Los copagos son un modo de poner en práctica la corresponsabilidad individual. El reto lo tenemos en combinar la responsabilidad social, la individual y la solidaridad. La solidaridad consiste en dar a quien no tiene aquello que necesita, no por caridad sino por justicia social e incluso por eficiencia, y no esperar que aporte quien no pueda. Pero en todo caso, en una sociedad justa y solidaria debe haber un espacio reservado a la responsabilidad individual, también en la sanidad pública. Con un buen diseño del copago se puede minimizar sus efectos secundarios y contribuir a que el sistema se use con mayor responsabilidad sin descartar su utilidad como fuente de financiación.
Hoy nuestra sanidad pública está lejos de sus deficiencias de antaño. Ya no tiene un problema de «incapacidad», pero empieza a tener un grave problema de «medicina de excesos». Las actuaciones inadecuadas son ahora más por exceso que por defecto. Se confunde proactividad con hiperactividad y crece la intensidad diagnóstica y terapéutica al preferir errar por «comisión» que por «omisión». Se derrocha más acción que reflexión, y el «esperar y ver» es ya un vestigio de un pasado más austero pero quizá por ello de mejor sentido común clínico y menos iatrogénico. Redoblado todo por una creciente fragmentación asistencial y una medicina defensiva que sigue haciendo de las suyas. Como resultado, un sobrediagnóstico y sobretratamiento que son ya, aunque silente, un verdadero problema de salud pública.
Consecuencia de todo esto y del consumismo sanitario son la sobredemanda, la hiperactividad, la ineficiencia y la iatrogenia en un círculo vicioso que se autoalimenta.

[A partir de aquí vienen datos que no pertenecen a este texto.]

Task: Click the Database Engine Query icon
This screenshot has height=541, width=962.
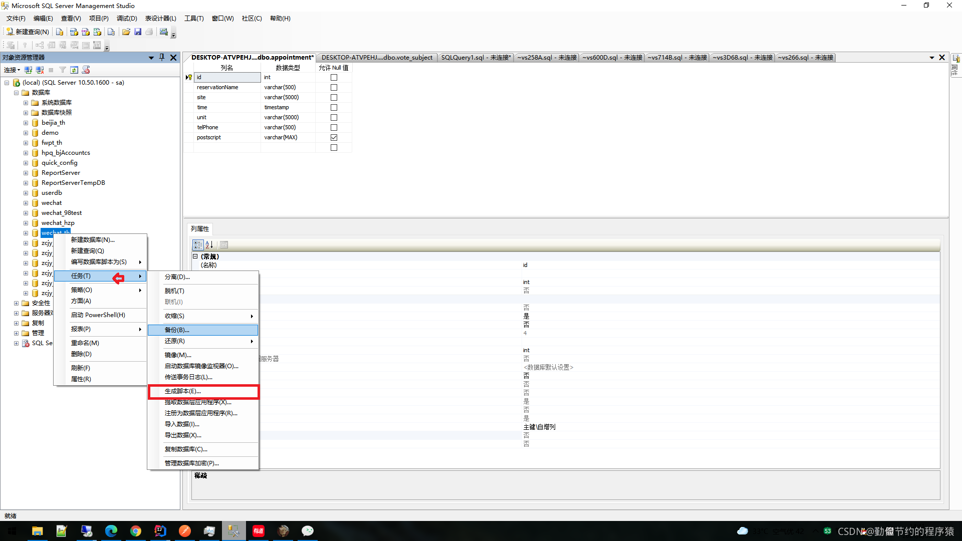Action: (60, 32)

En definitiva, malos usos de la sanidad pública entre los que destacan: uso innecesario de servicios de urgencia, ausencia a citas programadas, adquisición de medicamentos que luego no se utilizan, demanda inapropiada, actuaciones médicas desproporcionadas, indicación de pruebas diagnósticas inútiles o redundantes, visitas sucesivas innecesarias y fragmentadas, revisiones a perpetuidad, ingresos y estancias no estrictamente necesarios, visitas por motivos burocráticos sin ningún valor clínico, etc. Estos malos usos son responsabilidad de todos, profesionales, gestores, políticos, proveedores… incluidos los pacientes.
Pero claro, antes de hacer copagar al paciente por su uso inadecuado del sistema habrá que cambiar todo aquello que genere mal uso y no sea de su estricta responsabilidad. Es de temer que la mayor parte de los malos usos que se hacen del sistema no sea de estricta responsabilidad individual del paciente y ocurra bajo una organización pensada más en otros intereses que en los del propio paciente. ¿Hasta qué punto estos malos usos y sus consecuencias tienen su origen en la indiferencia a un coste que ninguno de los actores, salvo el anónimo contribuyente, soporta?